__Work to complete__. Reproduce every one of the records below word for word, keeping each line as it appears.
Content starts
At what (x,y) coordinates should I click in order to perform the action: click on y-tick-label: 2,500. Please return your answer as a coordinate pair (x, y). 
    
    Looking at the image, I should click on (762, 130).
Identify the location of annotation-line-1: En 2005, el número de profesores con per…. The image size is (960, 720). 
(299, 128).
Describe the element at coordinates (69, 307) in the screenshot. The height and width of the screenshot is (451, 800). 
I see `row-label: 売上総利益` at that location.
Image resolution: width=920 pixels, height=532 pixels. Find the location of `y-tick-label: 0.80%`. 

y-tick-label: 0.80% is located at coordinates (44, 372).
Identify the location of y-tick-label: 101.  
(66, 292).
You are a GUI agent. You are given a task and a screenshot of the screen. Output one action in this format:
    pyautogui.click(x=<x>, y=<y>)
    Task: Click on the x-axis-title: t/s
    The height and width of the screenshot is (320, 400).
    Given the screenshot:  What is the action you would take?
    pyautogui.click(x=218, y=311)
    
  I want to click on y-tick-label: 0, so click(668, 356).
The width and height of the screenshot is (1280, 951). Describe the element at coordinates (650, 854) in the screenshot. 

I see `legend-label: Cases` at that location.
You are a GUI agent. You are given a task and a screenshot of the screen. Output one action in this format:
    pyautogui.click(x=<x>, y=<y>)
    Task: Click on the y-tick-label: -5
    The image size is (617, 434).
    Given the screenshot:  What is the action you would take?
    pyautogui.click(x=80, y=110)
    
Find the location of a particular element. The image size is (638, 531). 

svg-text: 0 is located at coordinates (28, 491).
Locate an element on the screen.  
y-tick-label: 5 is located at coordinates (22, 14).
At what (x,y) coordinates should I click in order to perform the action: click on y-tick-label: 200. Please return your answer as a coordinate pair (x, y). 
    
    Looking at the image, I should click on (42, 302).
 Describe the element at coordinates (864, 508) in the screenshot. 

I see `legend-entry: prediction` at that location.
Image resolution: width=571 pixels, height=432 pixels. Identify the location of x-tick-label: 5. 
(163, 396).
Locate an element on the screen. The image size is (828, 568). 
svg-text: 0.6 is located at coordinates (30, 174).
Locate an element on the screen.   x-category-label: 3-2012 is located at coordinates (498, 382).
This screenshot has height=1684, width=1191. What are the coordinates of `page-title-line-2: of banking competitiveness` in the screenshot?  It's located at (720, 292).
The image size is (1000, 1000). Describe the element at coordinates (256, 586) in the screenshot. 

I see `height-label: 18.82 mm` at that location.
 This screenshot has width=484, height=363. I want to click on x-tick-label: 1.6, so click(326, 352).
Content ends
__Response__.
At what (x,y) coordinates should I click in order to perform the action: click on y-tick-label: 2,500. Please return your answer as a coordinate pair (x, y). 
    
    Looking at the image, I should click on (762, 130).
Identify the location of annotation-line-1: En 2005, el número de profesores con per…. The image size is (960, 720). 
(299, 128).
Describe the element at coordinates (69, 307) in the screenshot. The height and width of the screenshot is (451, 800). 
I see `row-label: 売上総利益` at that location.
Image resolution: width=920 pixels, height=532 pixels. Find the location of `y-tick-label: 0.80%`. 

y-tick-label: 0.80% is located at coordinates (44, 372).
Identify the location of y-tick-label: 101.  
(66, 292).
You are a GUI agent. You are given a task and a screenshot of the screen. Output one action in this format:
    pyautogui.click(x=<x>, y=<y>)
    Task: Click on the x-axis-title: t/s
    The height and width of the screenshot is (320, 400).
    Given the screenshot:  What is the action you would take?
    pyautogui.click(x=218, y=311)
    
  I want to click on y-tick-label: 0, so click(668, 356).
The width and height of the screenshot is (1280, 951). Describe the element at coordinates (650, 854) in the screenshot. 

I see `legend-label: Cases` at that location.
You are a GUI agent. You are given a task and a screenshot of the screen. Output one action in this format:
    pyautogui.click(x=<x>, y=<y>)
    Task: Click on the y-tick-label: -5
    The image size is (617, 434).
    Given the screenshot:  What is the action you would take?
    pyautogui.click(x=80, y=110)
    
Find the location of a particular element. The image size is (638, 531). 

svg-text: 0 is located at coordinates (28, 491).
Locate an element on the screen.  
y-tick-label: 5 is located at coordinates (22, 14).
At what (x,y) coordinates should I click in order to perform the action: click on y-tick-label: 200. Please return your answer as a coordinate pair (x, y). 
    
    Looking at the image, I should click on (42, 302).
 Describe the element at coordinates (864, 508) in the screenshot. 

I see `legend-entry: prediction` at that location.
Image resolution: width=571 pixels, height=432 pixels. Identify the location of x-tick-label: 5. 
(163, 396).
Locate an element on the screen. The image size is (828, 568). 
svg-text: 0.6 is located at coordinates (30, 174).
Locate an element on the screen.   x-category-label: 3-2012 is located at coordinates (498, 382).
This screenshot has height=1684, width=1191. What are the coordinates of `page-title-line-2: of banking competitiveness` in the screenshot?  It's located at (720, 292).
The image size is (1000, 1000). Describe the element at coordinates (256, 586) in the screenshot. 

I see `height-label: 18.82 mm` at that location.
 This screenshot has width=484, height=363. I want to click on x-tick-label: 1.6, so click(326, 352).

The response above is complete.